Shares of Apple have fallen by nearly one-third since April 2015. They were up $2.13, or 2.4 percent, at $92.65 in Monday morning trading, likely because of Berkshire’s imprimatur.
“The stock is stunningly cheap, and it has a massive pile of cash,” said Steve Wallman, founder of Wallman Investment Counsel in Middleton, Wisconsin, who has owned Berkshire since 1982 and Apple since 2003. “Apple is not getting credit for research and development it is doing behind the scenes, which will eventually show up in new products.”
An Apple spokeswoman did not immediately respond to requests for comment.
Despite his aversion to technology sector, Buffett told CNBC on Monday, he offered to help Dan Gilbert, the chairman of Quicken Loans and owner of the Cleveland Cavaliers basketball team, finance a bid for Internet company Yahoo.

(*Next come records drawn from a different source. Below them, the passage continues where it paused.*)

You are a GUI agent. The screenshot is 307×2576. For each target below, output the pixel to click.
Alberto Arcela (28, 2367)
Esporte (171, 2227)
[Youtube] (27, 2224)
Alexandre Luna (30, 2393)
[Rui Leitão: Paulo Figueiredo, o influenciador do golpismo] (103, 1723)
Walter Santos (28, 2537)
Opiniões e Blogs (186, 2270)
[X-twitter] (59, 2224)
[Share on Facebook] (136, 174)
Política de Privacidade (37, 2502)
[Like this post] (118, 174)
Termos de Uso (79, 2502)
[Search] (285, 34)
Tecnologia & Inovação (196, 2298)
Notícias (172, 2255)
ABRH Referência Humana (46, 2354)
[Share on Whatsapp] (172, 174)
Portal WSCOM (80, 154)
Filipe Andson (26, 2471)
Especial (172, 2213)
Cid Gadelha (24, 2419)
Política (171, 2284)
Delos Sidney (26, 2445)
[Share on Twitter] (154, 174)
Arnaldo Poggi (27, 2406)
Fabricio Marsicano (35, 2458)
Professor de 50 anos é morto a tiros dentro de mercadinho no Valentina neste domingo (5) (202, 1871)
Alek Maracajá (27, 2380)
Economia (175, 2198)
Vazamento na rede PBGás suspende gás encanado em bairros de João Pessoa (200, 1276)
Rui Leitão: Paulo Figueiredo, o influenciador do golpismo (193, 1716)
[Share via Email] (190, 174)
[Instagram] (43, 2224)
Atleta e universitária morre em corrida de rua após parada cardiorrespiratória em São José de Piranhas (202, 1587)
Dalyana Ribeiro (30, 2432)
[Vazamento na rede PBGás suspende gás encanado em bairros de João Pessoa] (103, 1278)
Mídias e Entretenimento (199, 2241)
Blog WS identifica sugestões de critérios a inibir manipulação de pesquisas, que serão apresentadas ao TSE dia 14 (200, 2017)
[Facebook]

Reuters first reported Buffett’s support on Friday.
The Apple investment may have been made with proceeds from the sale of AT&T stock, as Berkshire exited what had been a $1.6 billion stake in the quarter.
Berkshire’s investment also puts it at odds with investors that have retrenched from Apple.
Last month, billionaire activist investor Carl Icahn said he sold his entire Apple stake, on concern that China could make it harder for the company to do business there.
David Tepper’s Appaloosa LP also shed his Apple stake in the first quarter, while Ray Dalio’s Bridgewater Associates cut its investment by two-thirds.
In Monday’s filing, Berkshire also reported higher stakes in Bank of New York Mellon Corp, Deere & Co and Visa, and lower stakes in MasterCard and Wal-Mart Stores.